Again the key is to make ten valid posts. Make them count (and welcome)


----------



## jenthepen

Hi LT and welcome. :hi:The system is simple. You just need to make 10 posts anywhere around the forums (including the introductions forum) to gain full membership. Once you have done this, new forums will open up for you and you will be able to post samples of your own work for critique. You will also be able to choose your own avatar, add a signature to your posts and enter the prose and poetry workshops to post your own and read the work of other members.

 It's pretty simple to get your first ten - you'll notice that even your question, above, earned you a post count of one.

The reason for the restriction is to prove that you are not a bot and that you are serious about becoming part of the community. The restriction won't prevent you from posting on the threads that are visible to you or from giving critiques on the open creative threads.

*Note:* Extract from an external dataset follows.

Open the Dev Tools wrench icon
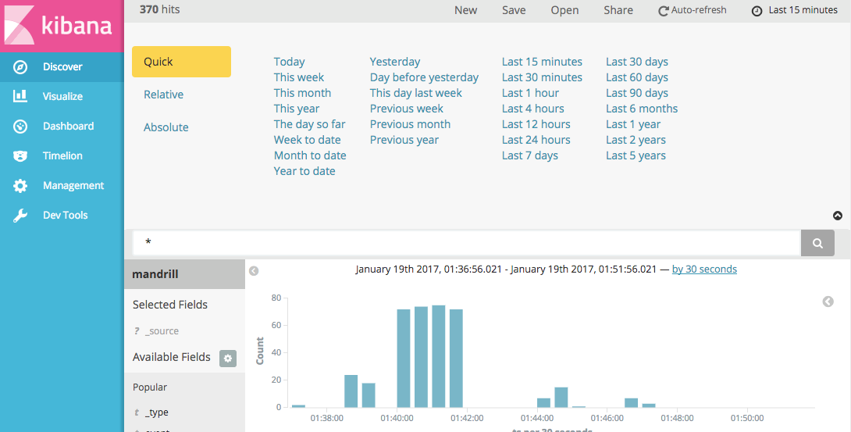 [20, 216]
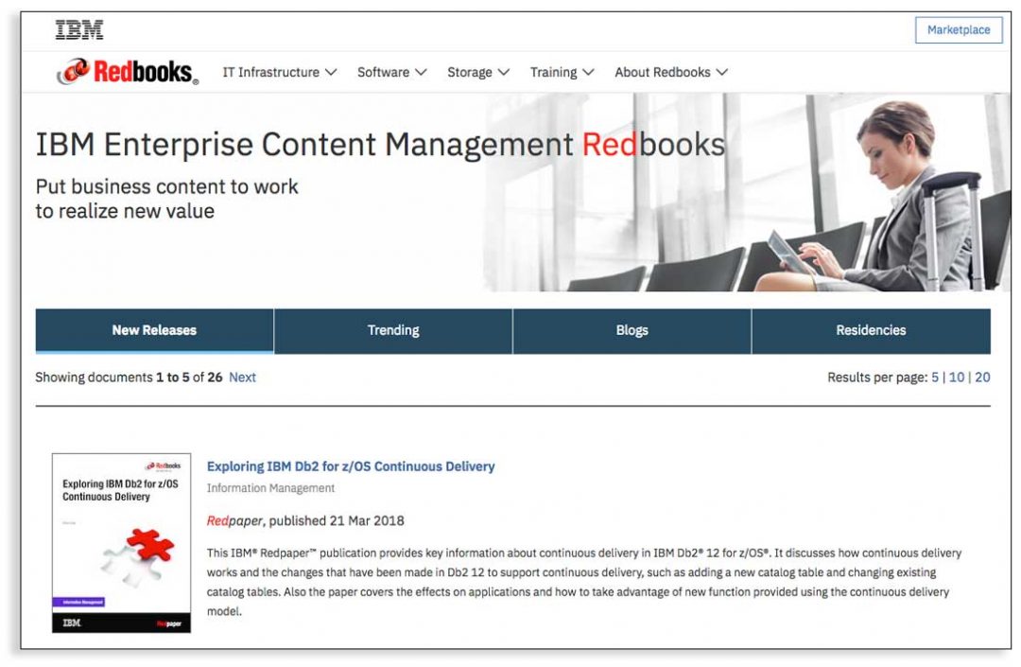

So go and have fun, join in and get to know us. You will have your full membership in no time. If you need anymore help, you can either ask your question here or send me a pm.

jen

EDIT: Ooooops  Double posted with mrmustard.


----------



## paryno

Welcome to the forum!


----------



## Bostonhorsez

Okay, so totally new here. But I am NOT new to writing. I have written RP's for almost two years. (The two year anniversary is in two months). This makes me a senior in that particular area, but I've always wanted to write something all my own. 
Unfortunately, I have the slight problem with making my OCs a little too much like me. Any tips on making my characters more diverse will be greatly appreciated!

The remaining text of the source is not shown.